Police on the south-north highways tend to ask for vehicle papers one isn’t asked within the city. So on one occasion, I had handy only the papers I regularly used within the city; when I was asked for the rest of my papers I thought I forgot them at home. I informed the most senior officer on the team that I knew he was doing his job. Then I added that some of us were law-abiding citizens and we wouldn’t deliberately break the law. I urged him to look at the papers that I had and exercise his discretion under the circumstance. This officer and his subordinates smiled, exchanging banters with me and I was sure they were considering letting me continue with my journey. But when they turned to attend to another motorist I searched and found the rest of my papers. One of the officers took his time to arrange the papers, telling me how to present them to the police in the right sequence wherever I was asked.

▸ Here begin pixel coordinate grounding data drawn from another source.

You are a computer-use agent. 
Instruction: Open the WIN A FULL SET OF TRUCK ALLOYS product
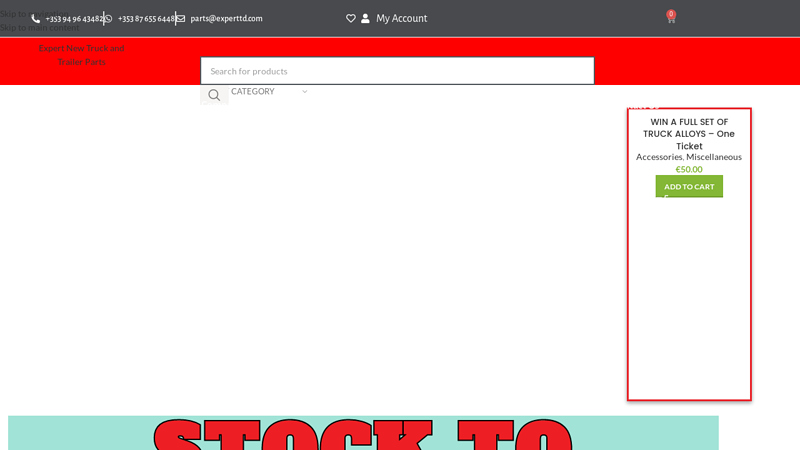(x=689, y=134)
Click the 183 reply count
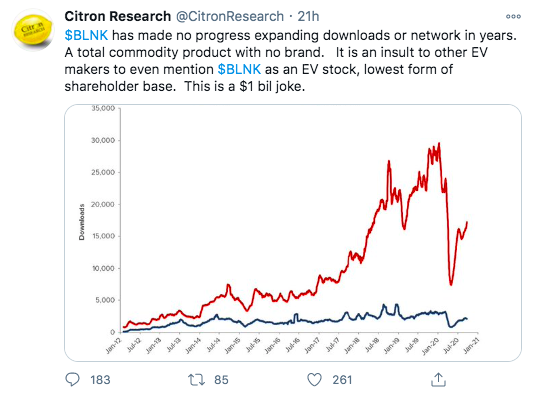This screenshot has height=395, width=536. [100, 380]
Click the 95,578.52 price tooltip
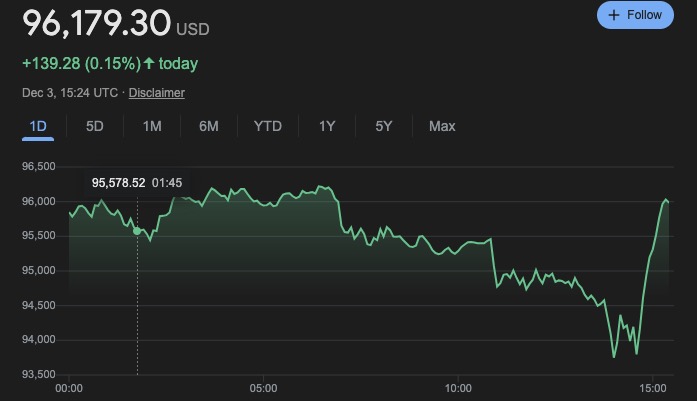 coord(119,183)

What people won’t try when they travel abroad is what they justify in Nigeria. The culture of doing whatever we like has its effects and it should concern well-meaning Nigerians. I meet people who do the wrong thing and dismissively justify it. I find the shock of this disposition indescribable and it makes me state things as they are. If stating things as they are is “painful” for some then they get an idea of how I feel when I see people’s dismissive attitude toward doing what is right. In government offices and private institutions, everyone compromises the system. Yet they’re the loudest in criticising ‘government’, accusing ‘the other tribe’ for what is wrong with Nigeria.
I’m aware of a private university where the Vice-Chancellor personally invites people to apply for vacant positions. No public advertisements. No internal memo. He makes a list of the people he has invited, gets them to go through a perfunctory interview, and gives them jobs. The employees tend to be from the state he comes from. If any other person applies, including current employees who have higher academic qualifications and want a change of cadre, he questions how the person gets to know about the call for application. The person wouldn’t get the job.
I understand this is how most of the VCs who have presided over this private institution operates. Meanwhile, members of their own tribes in other institutions complain that they’re denied what they’re entitled to. They make the most noise in the media space about people of other tribes in management positions whom they say oppress, marginalise and persecute them.
We know though that everyone plays the same game wherever they have the opportunity. This culture of when I do what’s wrong it’s fine, but when others do the same thing it’s wrong, is pervasive. Shouldn’t those who criticize others, particularly in the media, be the ones most careful to do what is right? Not in Nigeria. It’s good the Arise TV journalist paid the statutory fine and apologised. Whether or not all of us would do only what is right and thus change a negative culture that harms Nigeria is a different matter.